I apologize for this being so long. If you have any questions you can reach me here. I am also going to clean up my notes at GravityNotes.Org and post the software I used. You are sitting there trying to get nm/s2 and you have these huge sun moon variations to use. And now we can finally start tracking people, packages, cars, trucks, planes, ocean waves and currents, atmospheric waves and currents. I want to set up a regular array just for the planets. Any high school group can buy (if some people I won’t mention would get off their and sell some working gravimeters so people can get going) a small array of gravimeter, go through the sun moon calibration, argue endlessly about earth tides and atmospheric effects, join global networks and begin to understand gravitational engineering 101.

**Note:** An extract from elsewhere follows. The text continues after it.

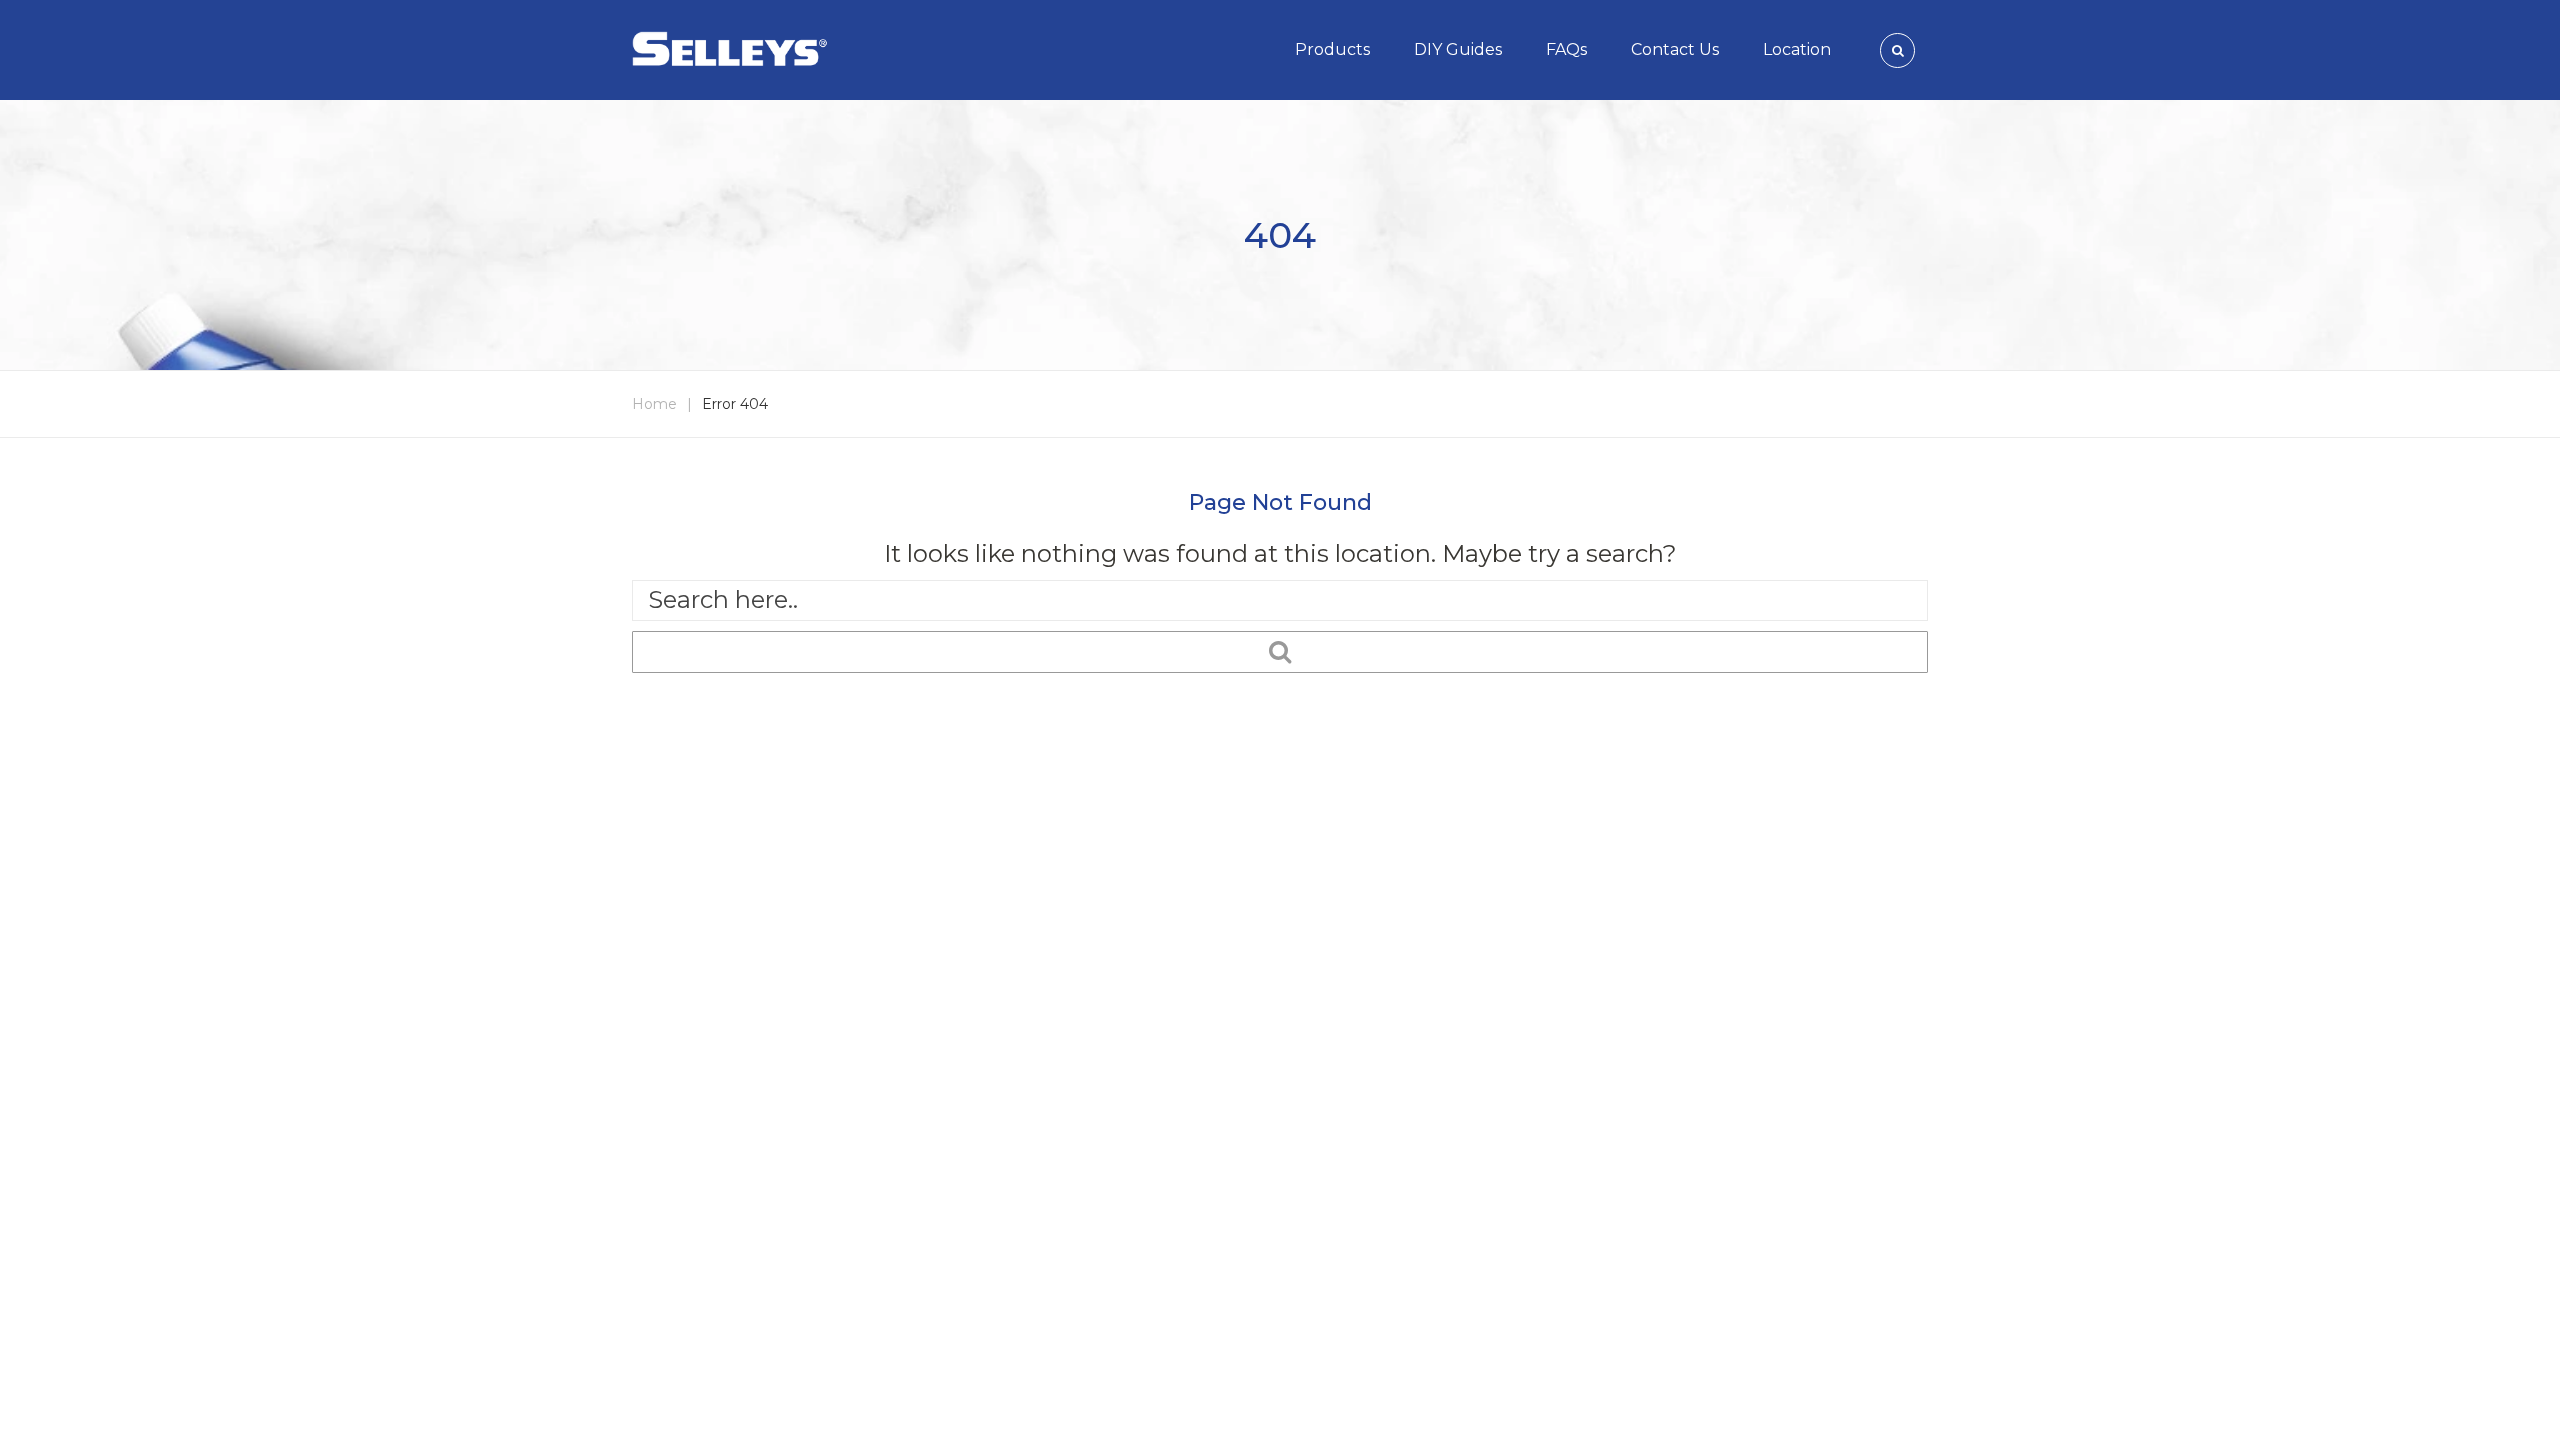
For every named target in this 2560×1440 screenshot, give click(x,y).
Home (654, 404)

Some of my current questions and goals:
Ground truth the GRACE data – particularly ocean currents and wave heights. Ground truth ocean wave height from other sensors — LOTS of them.Ground truth the local climate and meteological models and sensors. Correlate with the regional weather radar and with GPS signal and lidar profiles of the atmosphere used for meteorology. Check for overlaps with global magnetometer arrays. Check for overlaps for global seismometer arrays. Upgrade seismometers as gravimeters for early warning. Check for solar mass ejections, model the granule mass and project their signal. Look inside the sun. Look inside “black holes”. The gravitational potential is NOT a singularity. See if the signal goes directly through the whole earth or it it is attenuated or refracted. Give DARPA a cave imaging tool. Give World Magnetic Model local orientation signals that are not sensitive to magnetic variations or where that can be calibrated and treated as a separate data stream. Combine the earth geopotential and earth magnetic potential models and look for overlaps and false classification of phenomena. Exactly how are the gravitational potential and the magnetic field related at picometer level? ( I think they are just different size fluctuations of the same stuff) Push into the THz (Tera samples per second and higher) region. Do full quantum modelling of objects of different compositions (molecular) and see if it is really necessary to keep gravity and electromagnetism separate.